But what to do? Where to go?
Sanctuary. Fontevrault. No one could take her there. Even Spanish Blanche could not break the rules of Holy Church.
It was her only hope, to reach sanctuary before they took her.
She rode on, thinking of Hugh. He would come for her, fight for her, defend her. Would he? Would even he shrink from one who had planned the diabolical murder of the King who had so recently shown them so much kindness?
It was over. She realised that at last.
Her only hope now was Fontevrault.
She reached the Abbey. The nuns took her in.
They would succour her. There was refuge here for all.
They put her into a secret chamber where none could reach her.
‘I am in flight,’ she said. ‘I have sinned greatly, and I wish to pass my days in repentance.’
They believed her. They knew she was the beautiful Isabella who had been responsible for much strife throughout the land. They had not yet heard of her attempt to poison the King of France.
They left her to rest and to pray.
And she thought: So it has come to this. When a woman must spend her last years in repentance, that is indeed the end.
Alone in her secret chamber she sat brooding on the past. What was there left to her but prayer and repentance? She thought back over her life and was afraid for her sins. It was as though her carefully guarded youth dropped from her now and the years which she had held at bay were at last overtaking her.
There were no lotions to preserve her smooth skin; no oils for her hair; no scents for her body.
If she were truly seeking repentance, she should have no need of such things.
Strange it was that she, proud Isabella, should have come to this.
There was no safety outside for her. If she emerged they would accuse her of attempting to murder the King. Her Spanish enemy would have no mercy on her.
She scarcely spoke to any, and so deep was her melancholy that the nuns believed she would die of it.
They brought her news of the world outside the convent. She heard that her husband and her eldest son had been arrested on charges of being involved in an attempt to poison the King.
‘Oh no, no,’ she cried aloud. ‘They knew nothing of it.’
Hugh defended her as she knew he would. ‘They lied,’ he cried. There had been no poison attempt in which his wife or any member of his family had been involved. The villains had mentioned his wife’s name because of recent happenings and they thought their wicked story would be believed. He challenged Alphonse to single combat that he might defend his wife’s honour.
Dear simple Hugh!
Alphonse would not fight. He declared that Hugh de Lusignan was so treason-spotted that he would not demean himself by meeting him. Young Hugh then offered to fight but his offer was refused because, it was said, with such parents, he was unworthy.
Thus they were all brought low, and since it was believed by Louis and Blanche that Isabella alone was guilty, Hugh was freed and went back to Lusignan to mourn his sad fate.
Isabella would see no one. Nothing would make her emerge from her chosen solitude.
She would take the veil and live out her life seeking forgiveness for her sins.
With the passing of the days her will to live escaped her. She sought nothing now but death.
She told the nuns that when she believed her sins were forgiven she would take to her pallet and rise no more.
There was nothing for her in the outside world. All she sought now was death.
So earnestly did she seek it that within two years of her flight from Lusignan it came to her.
They buried her, as she had wished, not in the church but in the common graveyard, for she had said, ‘Proud was I in life but humble in death.’

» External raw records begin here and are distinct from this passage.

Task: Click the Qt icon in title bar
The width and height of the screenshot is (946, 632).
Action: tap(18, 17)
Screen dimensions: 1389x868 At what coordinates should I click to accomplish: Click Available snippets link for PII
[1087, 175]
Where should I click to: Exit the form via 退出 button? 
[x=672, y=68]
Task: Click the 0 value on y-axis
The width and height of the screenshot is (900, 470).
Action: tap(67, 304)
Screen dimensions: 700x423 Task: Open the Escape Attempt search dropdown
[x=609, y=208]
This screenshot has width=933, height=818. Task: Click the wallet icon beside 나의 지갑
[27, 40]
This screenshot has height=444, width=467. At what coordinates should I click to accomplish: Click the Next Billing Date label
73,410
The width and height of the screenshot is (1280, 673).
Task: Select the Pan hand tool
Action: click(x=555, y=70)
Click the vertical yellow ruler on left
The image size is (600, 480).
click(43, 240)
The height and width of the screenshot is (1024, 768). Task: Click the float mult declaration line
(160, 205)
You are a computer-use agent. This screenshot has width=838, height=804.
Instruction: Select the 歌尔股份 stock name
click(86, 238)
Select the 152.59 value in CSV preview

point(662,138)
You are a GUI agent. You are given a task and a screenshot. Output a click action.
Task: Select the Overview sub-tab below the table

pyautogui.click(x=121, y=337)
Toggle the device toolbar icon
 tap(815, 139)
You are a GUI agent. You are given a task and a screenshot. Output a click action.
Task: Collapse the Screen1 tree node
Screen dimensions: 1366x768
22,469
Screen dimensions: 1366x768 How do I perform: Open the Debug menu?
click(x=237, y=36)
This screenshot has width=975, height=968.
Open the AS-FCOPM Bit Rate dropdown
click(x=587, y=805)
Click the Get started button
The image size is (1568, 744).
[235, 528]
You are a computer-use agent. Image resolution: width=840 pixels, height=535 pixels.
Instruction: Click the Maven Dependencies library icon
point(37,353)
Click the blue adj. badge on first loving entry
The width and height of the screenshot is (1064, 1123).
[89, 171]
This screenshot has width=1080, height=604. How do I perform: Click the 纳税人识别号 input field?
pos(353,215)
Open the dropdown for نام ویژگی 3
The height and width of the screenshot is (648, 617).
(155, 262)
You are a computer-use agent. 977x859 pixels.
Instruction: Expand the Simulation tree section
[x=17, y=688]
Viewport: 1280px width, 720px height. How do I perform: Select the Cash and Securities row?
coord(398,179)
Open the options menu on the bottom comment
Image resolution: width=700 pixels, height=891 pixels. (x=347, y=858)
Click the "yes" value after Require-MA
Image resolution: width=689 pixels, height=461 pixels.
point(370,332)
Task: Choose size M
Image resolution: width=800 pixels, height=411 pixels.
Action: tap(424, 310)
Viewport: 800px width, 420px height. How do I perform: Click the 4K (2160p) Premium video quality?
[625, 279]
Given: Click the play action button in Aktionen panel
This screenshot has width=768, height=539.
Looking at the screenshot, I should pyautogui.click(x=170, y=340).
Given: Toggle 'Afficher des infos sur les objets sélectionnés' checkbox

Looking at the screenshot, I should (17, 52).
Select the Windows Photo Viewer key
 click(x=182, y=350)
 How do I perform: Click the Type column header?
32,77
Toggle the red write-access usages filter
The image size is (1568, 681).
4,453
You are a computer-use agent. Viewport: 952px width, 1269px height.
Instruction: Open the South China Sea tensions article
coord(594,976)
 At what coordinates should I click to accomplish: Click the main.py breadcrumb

Thus passed the turbulent Isabella of Angoulême, and on her death Louis saw no reason why Hugh and he should be enemies. He had known – and Blanche had known – that only Hugh’s excessive love for his wife had made him a traitor of him. Such good friends did they become that Hugh accompanied Louis when he realised one of his main ambitions: to join a crusade to the Holy Land. It was on this crusade that Hugh was mortally wounded.
Six years later after Isabella’s death Henry, King of England, on a visit to Fontevrault, was shocked to discover that his mother lay in a common grave.
He ordered that her body be taken from it and buried beside his grandfather and grandmother, Henry II and Eleanor of Aquitaine. Then he caused a tomb to be built over it and a statue of her in a flowing gown caught in by a girdle and a wimple veil framing her face.
‘I remember her beauty in my childhood,’ he said, ‘and when I met her later she was as fair as ever. I never saw a woman as beautiful as my mother, Isabella of Angoulême.’